SUPPLIED RECORDS:

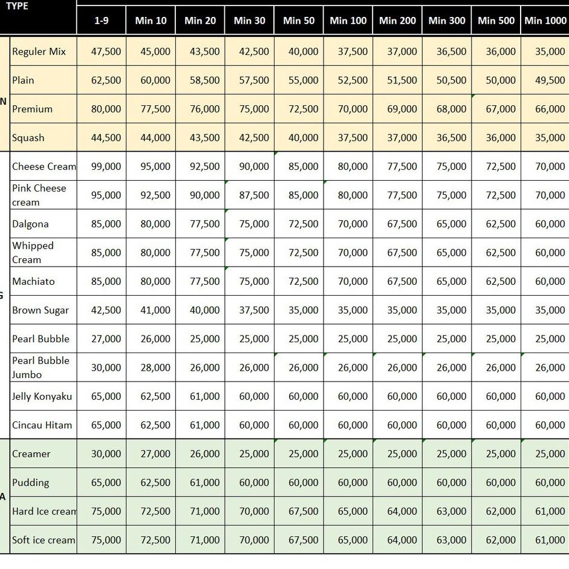Select Pearl Bubble Jumbo price 28,000
The height and width of the screenshot is (569, 569).
pyautogui.click(x=151, y=368)
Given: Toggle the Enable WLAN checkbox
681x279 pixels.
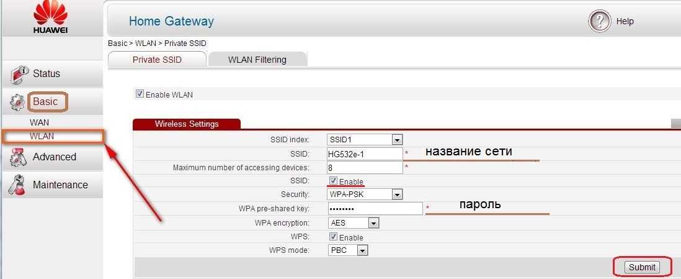Looking at the screenshot, I should point(140,94).
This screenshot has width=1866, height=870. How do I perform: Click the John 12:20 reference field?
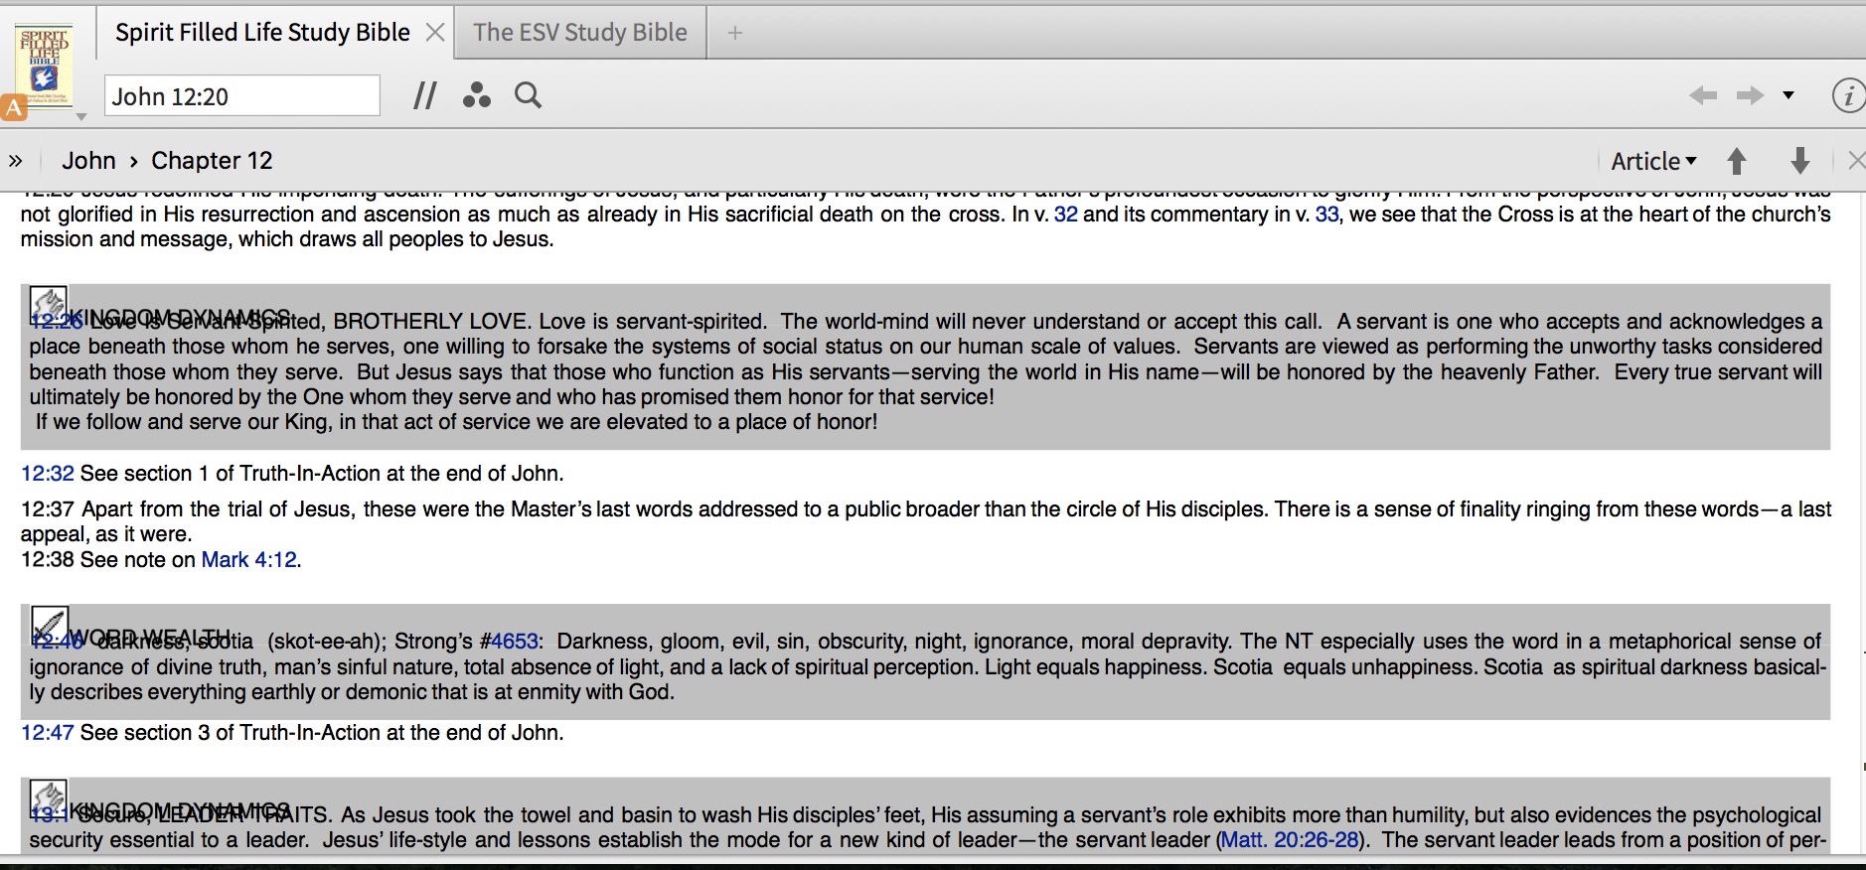(241, 96)
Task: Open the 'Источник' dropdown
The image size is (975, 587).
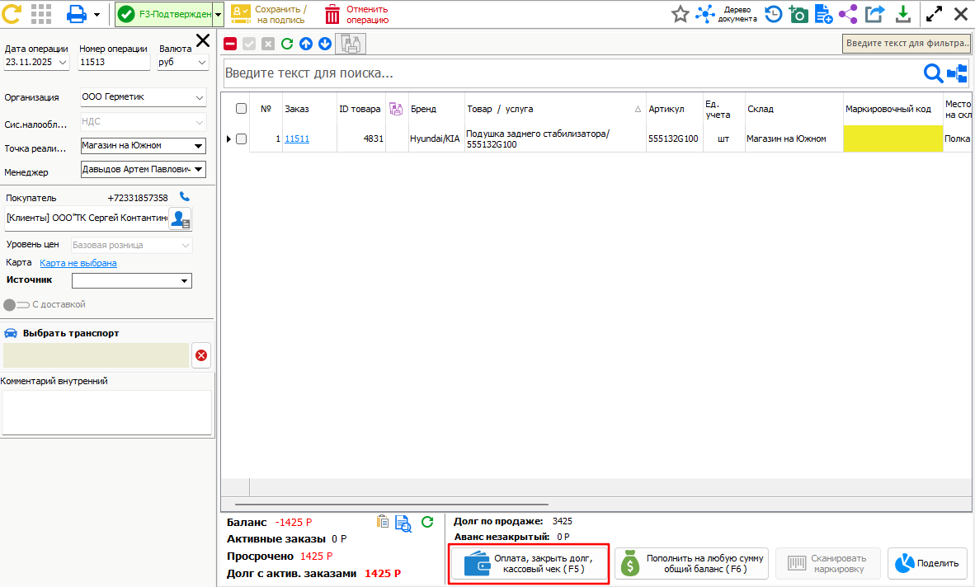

PROBLEM DESCRIPTION: Could you write out again, exactly, the lines from the line containing "Given: Toggle the Enable WLAN checkbox" through the last line of the records above? Leave out the pictures.

WRITTEN RESPONSE:
Given: Toggle the Enable WLAN checkbox
681x279 pixels.
Looking at the screenshot, I should point(140,94).
This screenshot has width=1866, height=870. How do I perform: Click the John 12:20 reference field?
(241, 96)
Task: Open the 'Источник' dropdown
The image size is (975, 587).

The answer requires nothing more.